*TASK STATEMENT*.
Produce a copy of every line in the records that holds the string "agent".

*DATA LISTING*.
__________________________________________________
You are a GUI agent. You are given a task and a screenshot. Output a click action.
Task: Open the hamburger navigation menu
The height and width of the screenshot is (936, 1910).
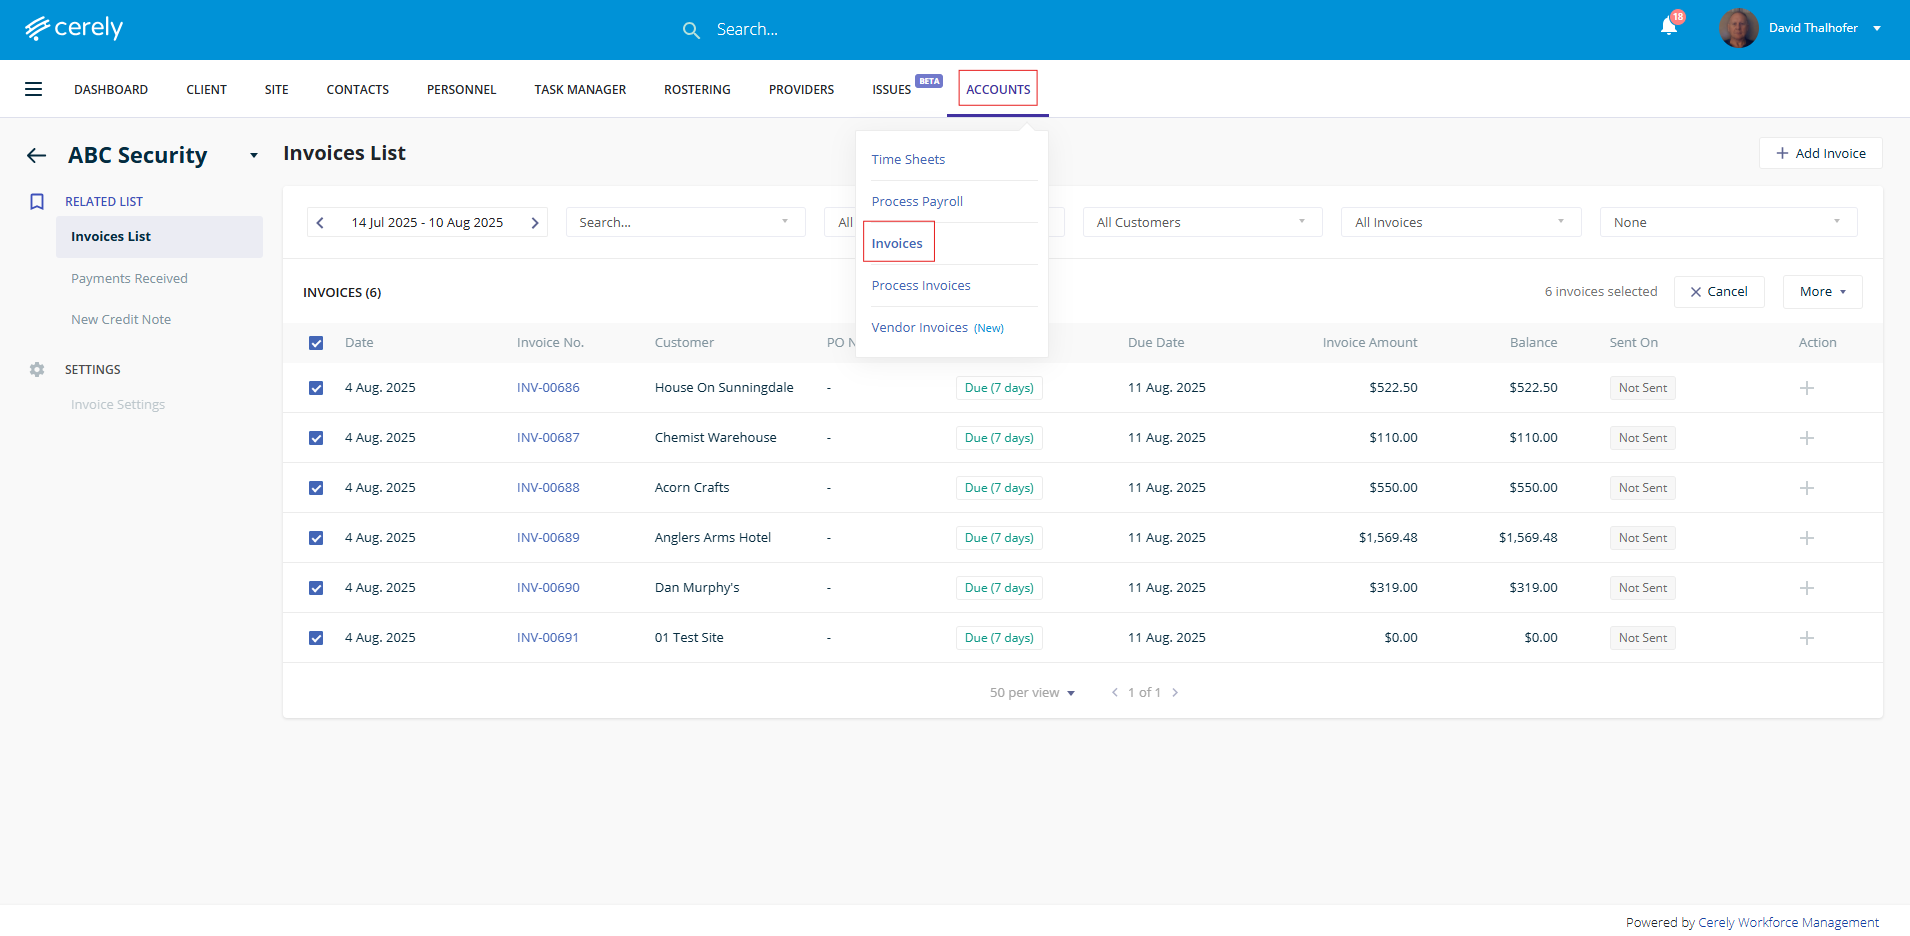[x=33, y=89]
__________________________________________________
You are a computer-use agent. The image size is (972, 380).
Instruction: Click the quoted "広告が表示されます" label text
__________________________________________________
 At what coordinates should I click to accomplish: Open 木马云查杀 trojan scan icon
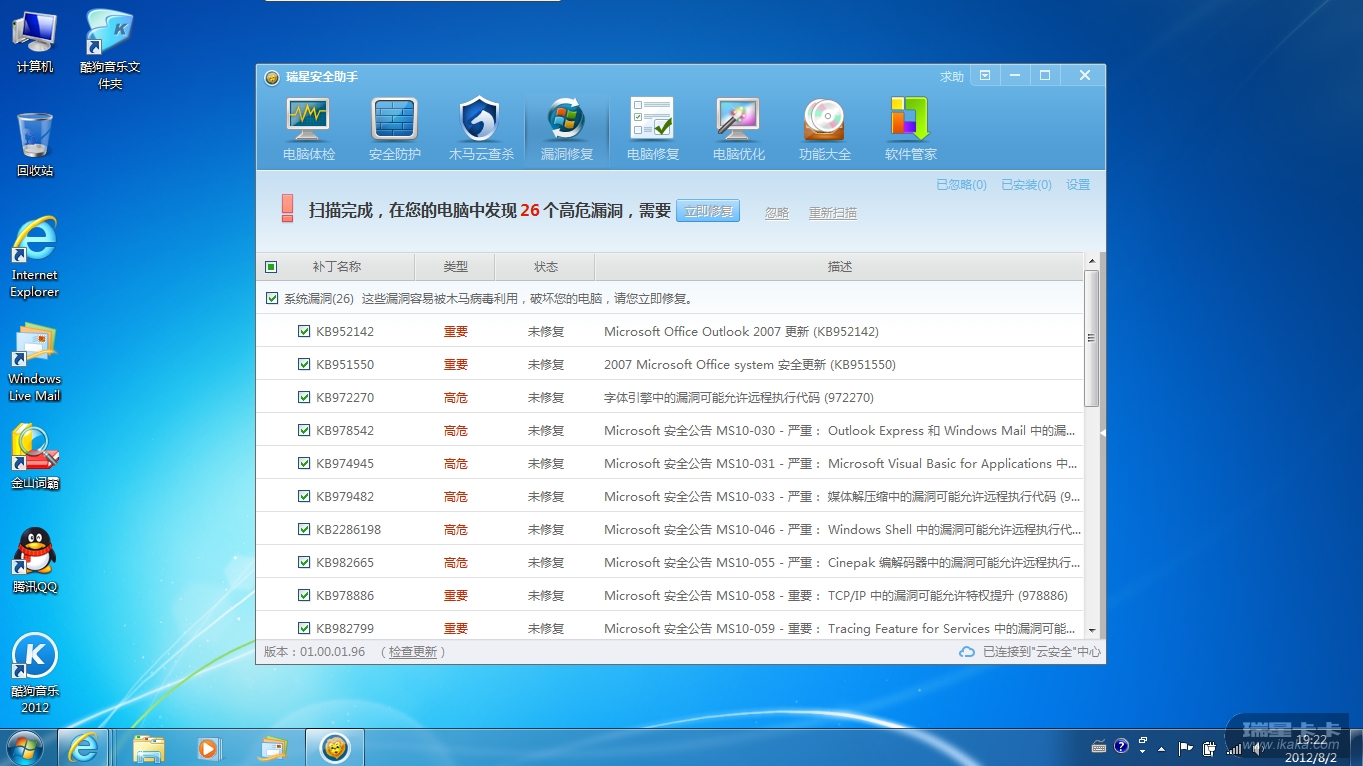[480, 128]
__________________________________________________
*ANSWER SECTION*.
You are a GUI agent. You are given a task and a screenshot. Output a click action.
You are a computer-use agent. The image size is (972, 380).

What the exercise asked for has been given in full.